> TASK TO CARRY OUT: Format the entries starting at the line containing "Click Duplicate link for Home page" and ending at the line containing "[x=1502, y=140]" as a numbered list, leaving out blank lines.

[Raw records]

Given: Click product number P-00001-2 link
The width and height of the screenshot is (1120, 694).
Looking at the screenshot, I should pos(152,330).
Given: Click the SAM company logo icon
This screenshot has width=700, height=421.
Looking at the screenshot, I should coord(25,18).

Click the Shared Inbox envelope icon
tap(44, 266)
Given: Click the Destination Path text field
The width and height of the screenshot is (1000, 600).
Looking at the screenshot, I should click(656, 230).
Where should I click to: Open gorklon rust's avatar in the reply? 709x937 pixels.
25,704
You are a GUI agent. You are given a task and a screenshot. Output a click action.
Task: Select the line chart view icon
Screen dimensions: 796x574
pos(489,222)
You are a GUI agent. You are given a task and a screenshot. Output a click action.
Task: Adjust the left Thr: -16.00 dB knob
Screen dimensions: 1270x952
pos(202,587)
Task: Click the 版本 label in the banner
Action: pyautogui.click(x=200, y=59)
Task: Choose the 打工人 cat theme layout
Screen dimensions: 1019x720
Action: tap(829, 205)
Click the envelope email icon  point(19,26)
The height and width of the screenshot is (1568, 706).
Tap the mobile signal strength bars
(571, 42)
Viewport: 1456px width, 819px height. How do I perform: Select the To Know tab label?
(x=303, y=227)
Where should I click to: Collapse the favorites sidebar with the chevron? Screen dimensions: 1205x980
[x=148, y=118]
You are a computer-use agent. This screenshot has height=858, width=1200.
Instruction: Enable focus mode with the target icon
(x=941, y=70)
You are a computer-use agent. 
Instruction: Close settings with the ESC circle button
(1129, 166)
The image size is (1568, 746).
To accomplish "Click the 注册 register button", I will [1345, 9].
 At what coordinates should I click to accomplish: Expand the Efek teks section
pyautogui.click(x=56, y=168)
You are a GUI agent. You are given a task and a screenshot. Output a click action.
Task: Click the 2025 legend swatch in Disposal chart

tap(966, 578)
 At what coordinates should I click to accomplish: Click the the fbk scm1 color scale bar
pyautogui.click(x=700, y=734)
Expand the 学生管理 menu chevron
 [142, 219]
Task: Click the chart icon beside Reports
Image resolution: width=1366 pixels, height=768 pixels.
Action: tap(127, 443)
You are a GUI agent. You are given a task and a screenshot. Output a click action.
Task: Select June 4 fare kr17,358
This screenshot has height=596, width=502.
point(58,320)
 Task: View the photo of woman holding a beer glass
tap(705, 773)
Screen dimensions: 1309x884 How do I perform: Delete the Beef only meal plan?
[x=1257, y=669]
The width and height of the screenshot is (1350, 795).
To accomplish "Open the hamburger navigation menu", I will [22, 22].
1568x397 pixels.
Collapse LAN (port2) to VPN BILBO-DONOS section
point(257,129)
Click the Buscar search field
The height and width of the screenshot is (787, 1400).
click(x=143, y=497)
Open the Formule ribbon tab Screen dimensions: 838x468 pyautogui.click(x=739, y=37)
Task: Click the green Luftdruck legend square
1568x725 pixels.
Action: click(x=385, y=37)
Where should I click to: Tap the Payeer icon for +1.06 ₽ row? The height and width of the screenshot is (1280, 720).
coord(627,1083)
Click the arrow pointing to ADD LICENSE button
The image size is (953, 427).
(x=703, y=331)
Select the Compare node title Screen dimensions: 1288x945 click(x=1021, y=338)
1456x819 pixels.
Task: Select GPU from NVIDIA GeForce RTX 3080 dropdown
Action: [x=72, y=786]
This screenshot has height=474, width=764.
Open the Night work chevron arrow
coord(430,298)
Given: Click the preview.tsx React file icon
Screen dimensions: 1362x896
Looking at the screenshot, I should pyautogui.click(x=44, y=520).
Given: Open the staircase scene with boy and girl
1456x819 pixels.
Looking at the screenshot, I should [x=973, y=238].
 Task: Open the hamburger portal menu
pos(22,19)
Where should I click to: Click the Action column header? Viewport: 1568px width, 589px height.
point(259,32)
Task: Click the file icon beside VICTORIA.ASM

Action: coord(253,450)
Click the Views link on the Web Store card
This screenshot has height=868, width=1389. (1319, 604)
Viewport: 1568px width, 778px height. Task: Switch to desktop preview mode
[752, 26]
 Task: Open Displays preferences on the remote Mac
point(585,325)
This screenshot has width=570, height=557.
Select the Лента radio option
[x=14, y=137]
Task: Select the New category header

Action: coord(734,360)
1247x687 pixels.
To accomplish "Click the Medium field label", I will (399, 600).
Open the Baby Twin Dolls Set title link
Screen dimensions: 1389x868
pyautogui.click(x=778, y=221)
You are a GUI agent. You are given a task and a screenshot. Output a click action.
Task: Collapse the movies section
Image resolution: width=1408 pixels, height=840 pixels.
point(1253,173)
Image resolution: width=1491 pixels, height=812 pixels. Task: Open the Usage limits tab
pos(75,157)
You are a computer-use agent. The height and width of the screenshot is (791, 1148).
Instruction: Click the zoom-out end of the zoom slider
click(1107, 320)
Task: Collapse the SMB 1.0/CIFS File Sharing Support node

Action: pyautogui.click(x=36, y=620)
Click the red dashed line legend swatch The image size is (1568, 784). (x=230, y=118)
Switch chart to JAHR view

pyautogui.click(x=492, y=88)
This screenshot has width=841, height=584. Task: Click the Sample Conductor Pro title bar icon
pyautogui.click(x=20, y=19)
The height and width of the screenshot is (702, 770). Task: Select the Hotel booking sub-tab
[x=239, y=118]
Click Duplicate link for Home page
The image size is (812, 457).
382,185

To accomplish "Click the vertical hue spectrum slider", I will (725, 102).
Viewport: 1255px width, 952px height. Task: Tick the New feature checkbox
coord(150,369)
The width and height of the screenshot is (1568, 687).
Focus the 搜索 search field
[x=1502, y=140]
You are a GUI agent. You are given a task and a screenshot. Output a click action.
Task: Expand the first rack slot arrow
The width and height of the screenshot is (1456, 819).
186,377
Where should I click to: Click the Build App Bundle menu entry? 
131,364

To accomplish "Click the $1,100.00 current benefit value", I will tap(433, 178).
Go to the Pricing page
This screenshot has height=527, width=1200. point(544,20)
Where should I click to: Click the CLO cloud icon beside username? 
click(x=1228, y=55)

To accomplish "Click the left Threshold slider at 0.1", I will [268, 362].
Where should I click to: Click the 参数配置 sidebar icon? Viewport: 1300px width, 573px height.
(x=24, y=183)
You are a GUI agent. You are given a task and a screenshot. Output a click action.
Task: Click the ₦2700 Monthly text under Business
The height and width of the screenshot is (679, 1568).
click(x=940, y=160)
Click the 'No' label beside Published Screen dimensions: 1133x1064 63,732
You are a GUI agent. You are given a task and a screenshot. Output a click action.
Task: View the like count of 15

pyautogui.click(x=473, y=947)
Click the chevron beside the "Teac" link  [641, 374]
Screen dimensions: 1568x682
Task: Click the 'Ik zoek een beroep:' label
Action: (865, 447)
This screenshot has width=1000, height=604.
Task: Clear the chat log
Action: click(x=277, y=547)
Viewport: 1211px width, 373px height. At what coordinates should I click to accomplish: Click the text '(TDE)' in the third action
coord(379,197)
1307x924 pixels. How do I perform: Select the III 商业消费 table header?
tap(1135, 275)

> SOLUTION TO THE EXERCISE:
1. Click Duplicate link for Home page
2. The image size is (812, 457).
3. 382,185
4. To accomplish "Click the vertical hue spectrum slider", I will (725, 102).
5. Viewport: 1255px width, 952px height. Task: Tick the New feature checkbox
6. coord(150,369)
7. The width and height of the screenshot is (1568, 687).
8. Focus the 搜索 search field
9. [x=1502, y=140]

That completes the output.